The New Physics and Its Evolution eBook

This eBook from the Gutenberg Project consists of approximately 267 pages of information about The New Physics and Its Evolution.

The New Physics and Its Evolution eBook

This eBook from the Gutenberg Project consists of approximately 267 pages of information about The New Physics and Its Evolution.

Certain experiments by Professors Elster and Geitel, however, are not favourable to this point of view.  If an active body be surrounded by a radioactive envelope, a screen should prevent this body from receiving any impression from outside, and yet there is no diminution apparent in the activity presented by a certain quantity of radium when it is lowered to a depth of 800 metres under ground, in a region containing a notable quantity of pitchblende.  These negative results are, on the other hand, so many successes for the partisans of the explanation of radioactivity by atomic energy.

CHAPTER X

THE ETHER AND MATTER

Sec. 1.  THE RELATIONS BETWEEN THE ETHER AND MATTER

For some time past it has been the more or less avowed ambition of physicists to construct with the particles of ether all possible forms of corporeal existence; but our knowledge of the inmost nature of things has hitherto seemed too limited for us to attempt such an enterprise with any chance of success.  The electronic hypothesis, however, which has furnished a satisfactory image of the most curious phenomena produced in the bosom of matter, has also led to a more complete electromagnetic theory of the ether than that of Maxwell, and this twofold result has given birth to the hope of arriving by means of this hypothesis at a complete co-ordination of the physical world.

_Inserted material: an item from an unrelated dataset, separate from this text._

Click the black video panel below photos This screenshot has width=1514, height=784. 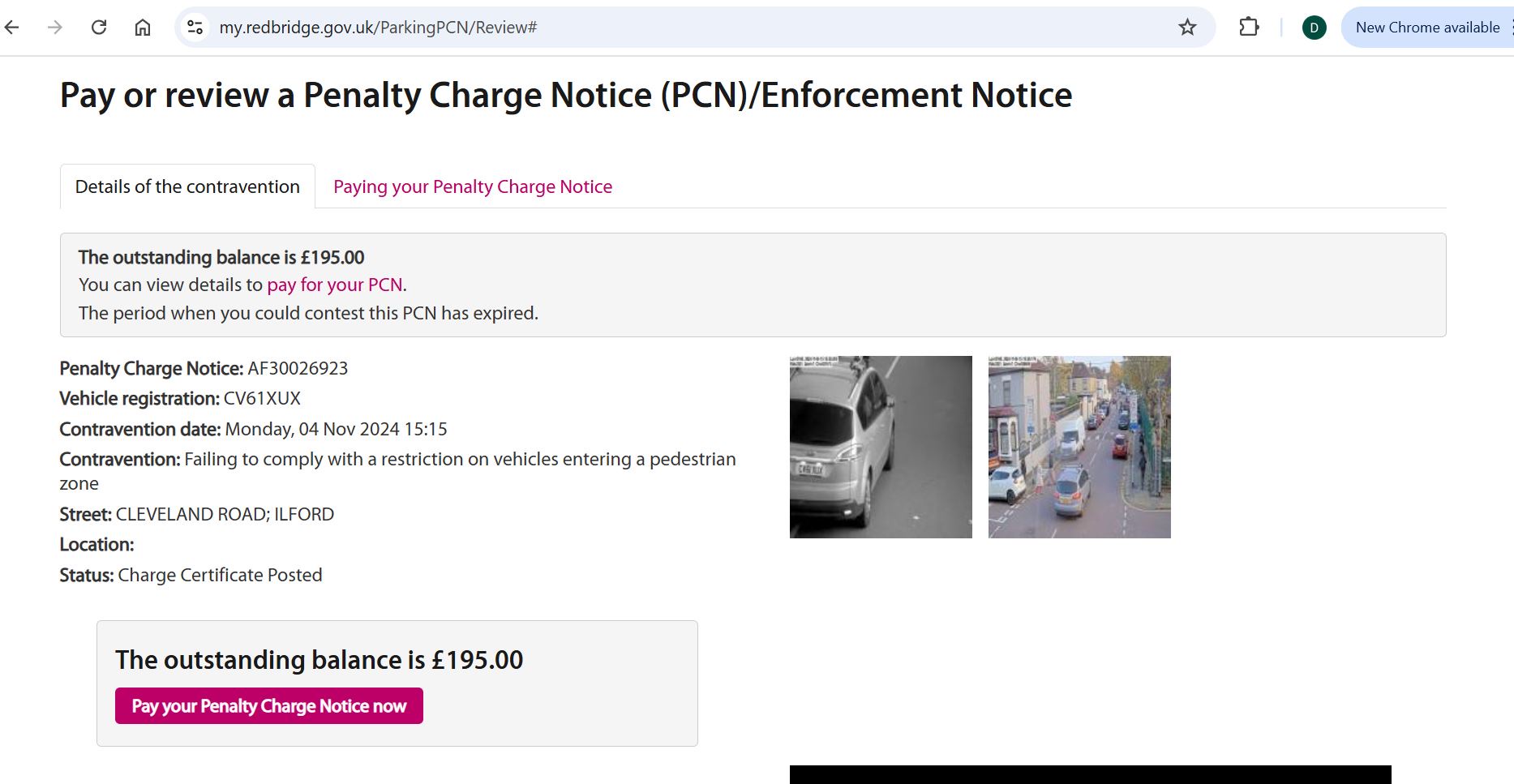click(1090, 774)
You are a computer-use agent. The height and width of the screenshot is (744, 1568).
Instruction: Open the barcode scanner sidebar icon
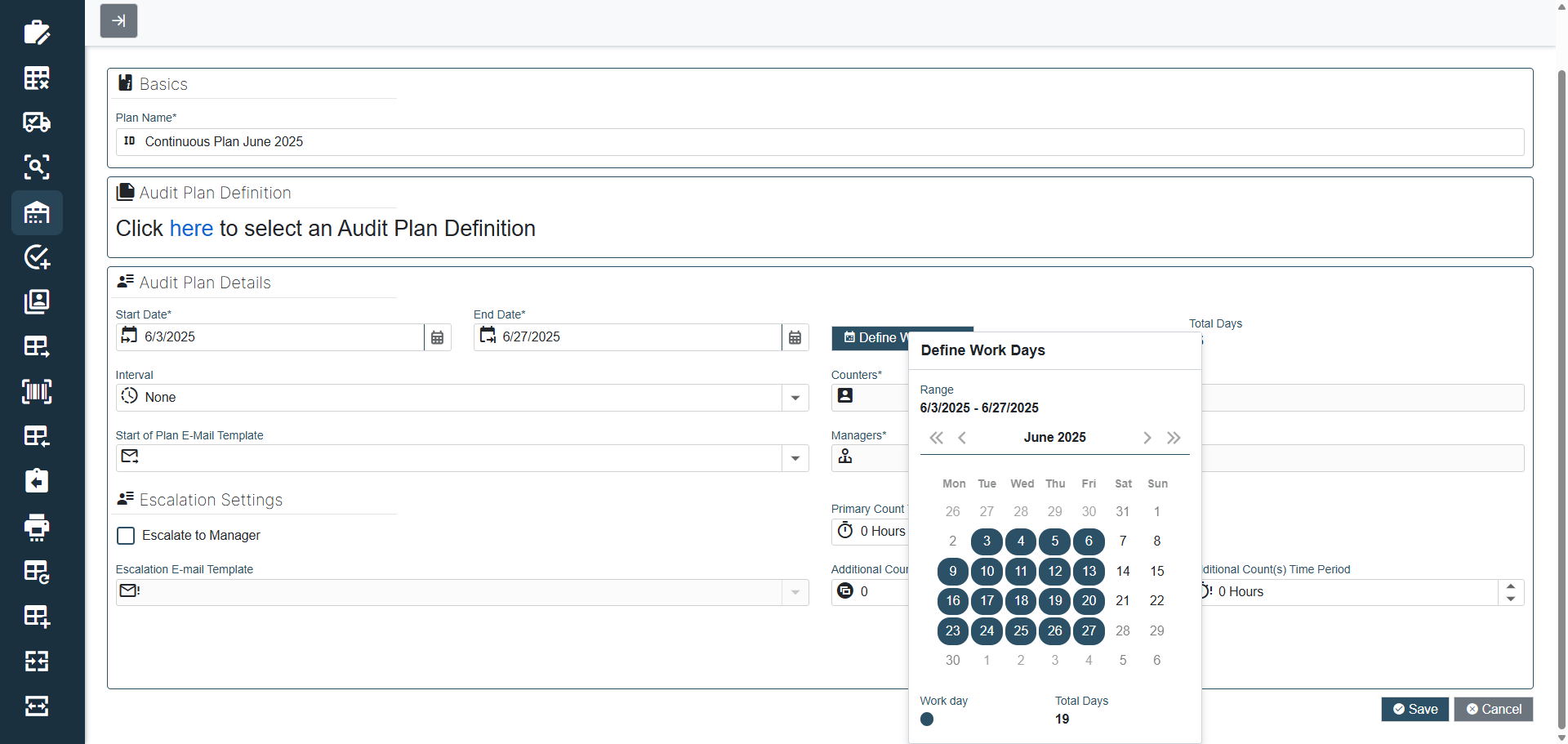pyautogui.click(x=37, y=391)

The phenomena whose study may bring us to the very threshold of the problem, are those in which the connections between matter and the ether appear clearly and in a relatively simple manner.  Thus in the phenomena of emission, ponderable matter is seen to give birth to waves which are transmitted by the ether, and by the phenomena of absorption it is proved that these waves disappear and excite modifications in the interior of the material bodies which receive them.  We here catch in operation actual reciprocal actions and reactions between the ether and matter.  If we could thoroughly comprehend these actions, we should no doubt be in a position to fill up the gap which separates the two regions separately conquered by physical science.

In recent years numerous researches have supplied valuable materials which ought to be utilized by those endeavouring to construct a theory of radiation.  We are, perhaps, still ill informed as to the phenomena of luminescence in which undulations are produced in a complex manner, as in the case of a stick of moist phosphorus which is luminescent in the dark, or in that of a fluorescent screen.  But we are very well acquainted with emission or absorption by incandescence, where the only transformation is that of calorific into radiating energy, or vice versa.  It is in this case alone that can be correctly applied the celebrated demonstration by which Kirchhoff established, by considerations borrowed from thermodynamics, the proportional relations between the power of emission and that of absorption.